Talk to your partner about money. If you’re married or planning on getting married, have a sober talk from time to time about the state of your joint finances. Understand the financial background of your partner. What are your respective salaries? If your salaries are both adequate to support each of you separately, you probably don’t need a joint account. However, if one of you requires supplemental income, or takes an extended amount of time off work to care for a child, a joint account could be a useful option to consider. Then, think about each of your spending habits. Are either of you spendthrifts? Or do you and your partner conscientiously scrimp and save? If you decide to create a joint account, draw up a written agreement about how and when to spend the money in the account. Having a written guide as to how this money is used will reduce likelihood of future money-related problems. You might not get an honest answer out of your partner about their spending habits. This is not to imply your partner is deliberately lying, but many people overestimate the amount they save and underestimate how much they spend.

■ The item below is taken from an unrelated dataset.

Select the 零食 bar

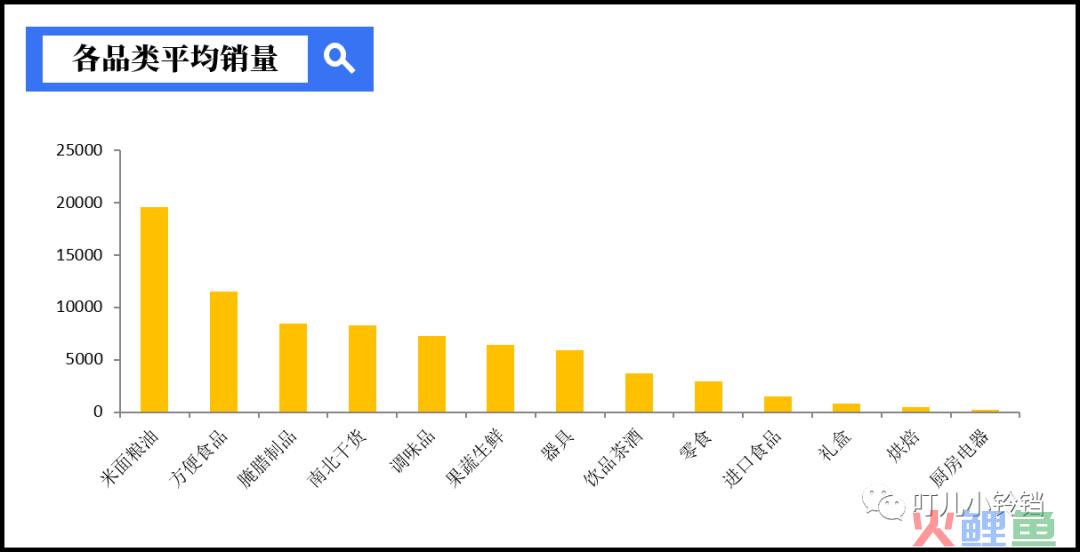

Don’t overspend on any one thing. Some people are tempted to go all-out on their wedding or their first child. While marriage and the arrival of your firstborn are monumental events, they do no justify sacrificing your long-term financial health for the immediate pleasure you’d get from the expenditure. Don’t assume that the expenditure is justified simply because you assume you will make more money in the future. This assumption may be well-founded, but it also might not be. It’s better to take the conservative route and assume you won’t increase your earning potential significantly in the future. Don’t buy a new car unless you really need it. A car should generally last you for at least ten years . Ensure you have enough in the bank for emergencies. Generally, a financial cushion should cover you for up to six months of living expenses.